§ **Short problem 1**: Give every date-and-time stamp that opens an entry in the NAS recovery log.
§ **Short problem 2**: In the NAS recovery log, which bay's drive was swapped for a blank one?

We decided not to touch the NAS again during working hours.
2017-03-03 17:45 I start manually copying VHD files off to USB drive.
At this point, it's a Friday afternoon and I don't have a successful backup since Tuesday night. Veeam is failing, so I start copying the VHD files (for the VMs) onto a USB hard drive.
2017-03-04 21:00 Copying the File Server D drive is still failing. I shut down the NAS and put a new drive in bay 3.
All the servers are backed up except the File Server D drive which won't copy, but I'm running out of time. So I shut down the NAS and replace the drive in bay 3 with a blank one and the server boot. I rebuild the array offline which is quicker than while it's running but still slow.
2017-03-05 08:00 Array is rebuilt, File Server D drive is still failing
The array is back up and looking healthy. But Veeam is still failing to back up the fileserver D drive.
2017-03-05 19:00 chkdsk /f File Server D overnight
I had to shut all the servers down, unmount the iSCSI drive and run chkdsk /f
, it runs over the whole night and finally finishes only to report no errors on NAS. But the Fileserver D drive backups are still failing.
2017-03-06 07:00 chkdsk /R on the NAS
Luckily Monday was a public holiday and I could continue to work leave the VMs shutdown and work on the NAS without causing interruptions to staff, so first thing in the morning I start chkdsk /r
. I wrote about Veeam backup errors after NAS hard drive failure.
2017-03-06 20:00 chkdsk finishes. I boot all servers and start a backup.
Finally chkdsk finishes and reports that it's fixed a number of issues. I still don't know for sure that I've fixed the issue with the backups but I'm feeling a little better.
2017-03-07 06:00 File server D finishes the backup.
Finally, I can breathe a huge sigh of relief after a full week of outages and issues everything seems to be running normally again.
Over the next few months
Over the new few months, I worked to decommission this setup and move to a more robust design, including shutting down our VMs and migrating many of our services to the cloud. This system is now thankfully no longer in use and I can sleep easier knowing I will never again need to go through that ordeal.
Also importantly, I've learned the hard way about the importance of proactive maintenance and not having a single point of failure. Fortunately, in this case, there was no data loss, but it came far too close for comfort.

§ **Source material**:

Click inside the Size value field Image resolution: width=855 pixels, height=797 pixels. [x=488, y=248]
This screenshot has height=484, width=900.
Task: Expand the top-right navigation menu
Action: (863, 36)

§ **Worked answer 1**:
2017-03-03 17:45
2017-03-04 21:00
2017-03-05 08:00
2017-03-05 19:00
2017-03-06 07:00
2017-03-06 20:00
2017-03-07 06:00

§ **Worked answer 2**: Bay 3.